L’Afrique se shoote

Champ de cannabis irrigué au Maroc
Par Corinne Moncel

Depuis une vingtaine d’années, le continent, du Nord au Sud, d’Ouest en Est, n’échappe plus à la consommation de drogues. Il est bien loin le temps où la consommation de drogues ne relevait que d’une usage rituel: un peu d’iboga, une plante psychotrope, dans les potions des sorciers d’Afrique équatoriale, pour entrer en contacts avec les ancêtres; quelques feuilles hallucinogènes de datura, en Afrique sahélo-saharienne, pour soigner, stimuler ou entrer en transe. Dans l’Afrique du XXIe siècle, changement de décor: c’est consommation à tous les étages. Chez les enfants soldats ou vivant dans les rues. Les jeunes en manque de travail et d’avenir. Les actifs des villes et des campagnes multipliant les travaux de force pour joindre les deux bouts. Les artistes, élites et politiques pour se donner un coup de fouet et s’adonner à quelque plaisir. Et même le bétail, tels ces boeufs au Bénin gravés – comme leurs maîtres – à la datura pour tenir le coup des gros travaux des champs.

A la sortie des lycées de Rabat ou du Caire, on se fume un joint ou deux; dans les «fumeries» de Kinshasa ou de Kampala, on se shoote à la dagga; dans les quartiers glauques de Dakar ou de Nairobi, on se trouve les veines pour s’injecter da dose d’héroïne; dans les rues de Port-Louis ou Lagos, on s’inhale du crack; dans des appartements de Johannesburg ou de Bissau, on se sniffe une ligne de cocaïne; sur les docks de Dar es-Salam ou de Luanda, on s’avale une amphétamine…

La toxicomanie est devenue un vrai problème de santé publique en Afrique. Pourtant, elle n’est toujours pas soignée comme tel dans la plupart des pays.Toujours pour les mêmes raisons: relativisation du problème, manque de financement public pour la prévention et les soins, priorité à d’autres causes sanitaires.

La cannabis, ou chanvre indien, qui se prend sous forme d’herbe fumée (marijuana, kif, dagga, ganja, etc.) ou de résine (hashish, shit), est la drogue «préférée» des consommateurs africains: 63% d’entre eux s’y adonnent, selon les chiffres 2009 de l’Organisation des Nations unies contre la drogue et le crime (ONUDC), estimés à partir des demandes de traitement, contre 20% en Europe, 23% en Amérique du Nord ou 10% en Asie.

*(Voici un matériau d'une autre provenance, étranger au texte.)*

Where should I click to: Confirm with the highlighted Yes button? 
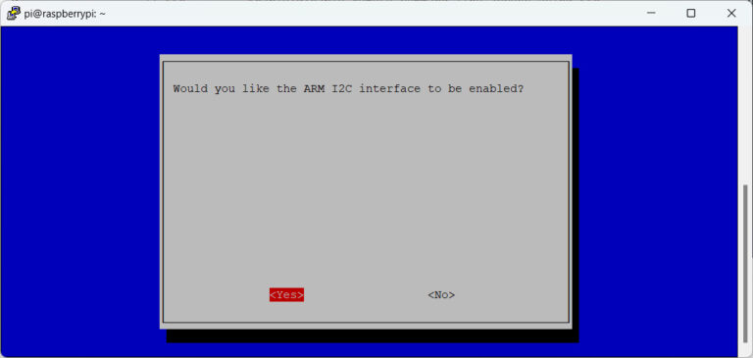286,294
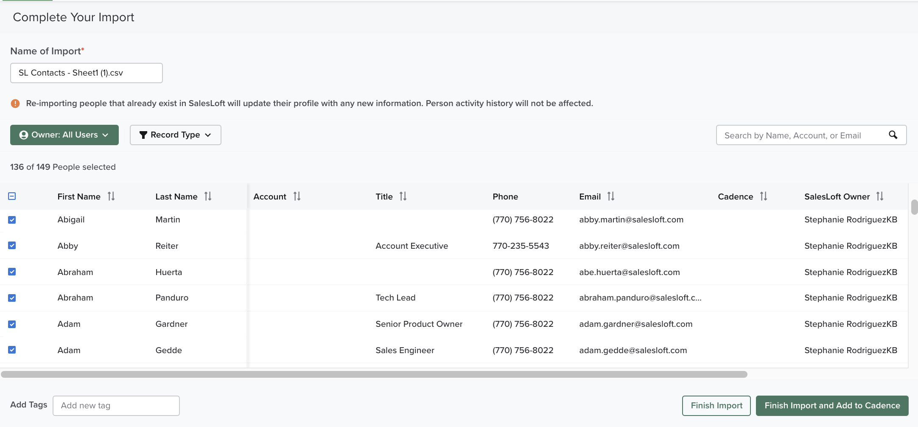Click the search magnifier icon
Image resolution: width=918 pixels, height=427 pixels.
click(x=893, y=135)
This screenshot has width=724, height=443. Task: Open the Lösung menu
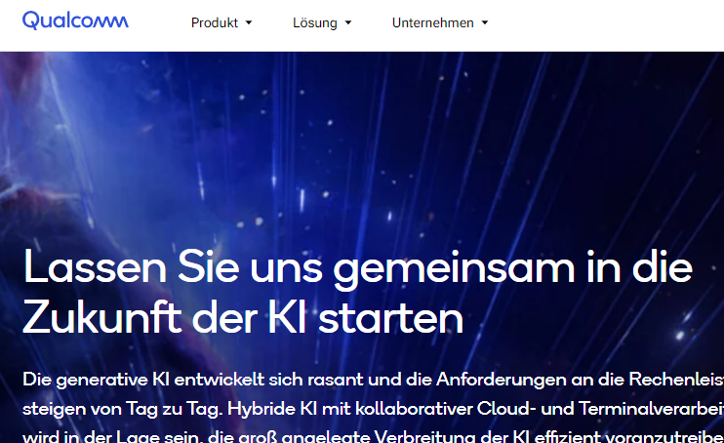tap(314, 23)
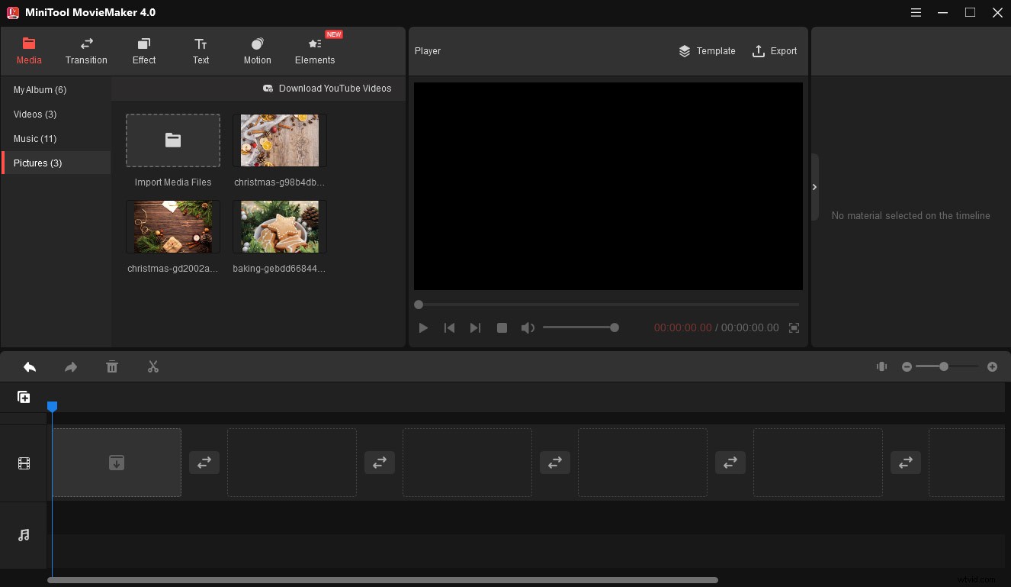The width and height of the screenshot is (1011, 587).
Task: Select the audio track music note icon
Action: [x=24, y=535]
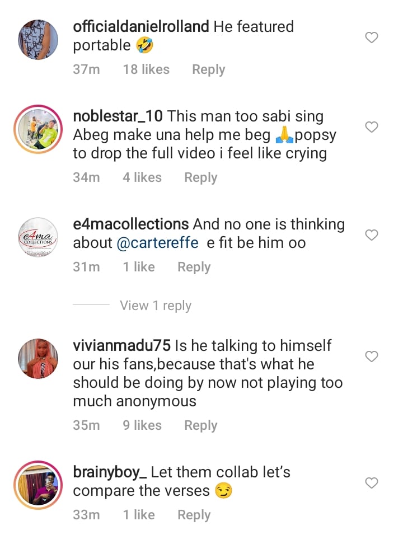Reply to officialdanielrolland's comment
Viewport: 403px width, 535px height.
(x=208, y=69)
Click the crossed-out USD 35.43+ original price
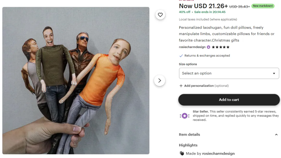Image resolution: width=281 pixels, height=158 pixels. click(x=240, y=7)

Le premier producteur mondial, le Maroc, qui s’était spécialisé dans l’exportation vers l’Europe, a su se créer des marchés en Afrique du Nord et des pays limitrophes. Ailleurs, le cannabis est devenu une culture dominante pour une consommation locale ou régionale: au Ghana bien sûr, où l’usage est généralisé depuis les années 1960, en Afrique du Sud, premier producteur subsaharien, au Sénégal, où il essaime dans toutes les régions, en République démocratique du Congo entre deux rangs de Manioc, et dans nombre de pays où sa culture est nettement plus rentable que l’agriculture vivrière.

Les prix baissent

Les drogues dures, opiacées (héroïne et substituts, genre Subutex ou méthadone), cocaïne et son dérivé, le crack, restent loin derrière le cannabis, consommées respectivement à 17% et 7%, selon l’ONUDC. Leur usage a augmenté proportionnellement à la quantité transitant par l’Afrique, devenue plaque tournante du trafic mondial.

Tous les spécialistes le savent: à chaque kilo convoyé d’une région à destination d’une autre, restent des dizaines, voire des centaines de grammes dans le pays de transit. Des habitudes se créent, des marchés voient le jour, l’offre abonde, les prix baissent (sauf en cas de pénurie artificielle organisée par les trafiquants), la consommation augmente.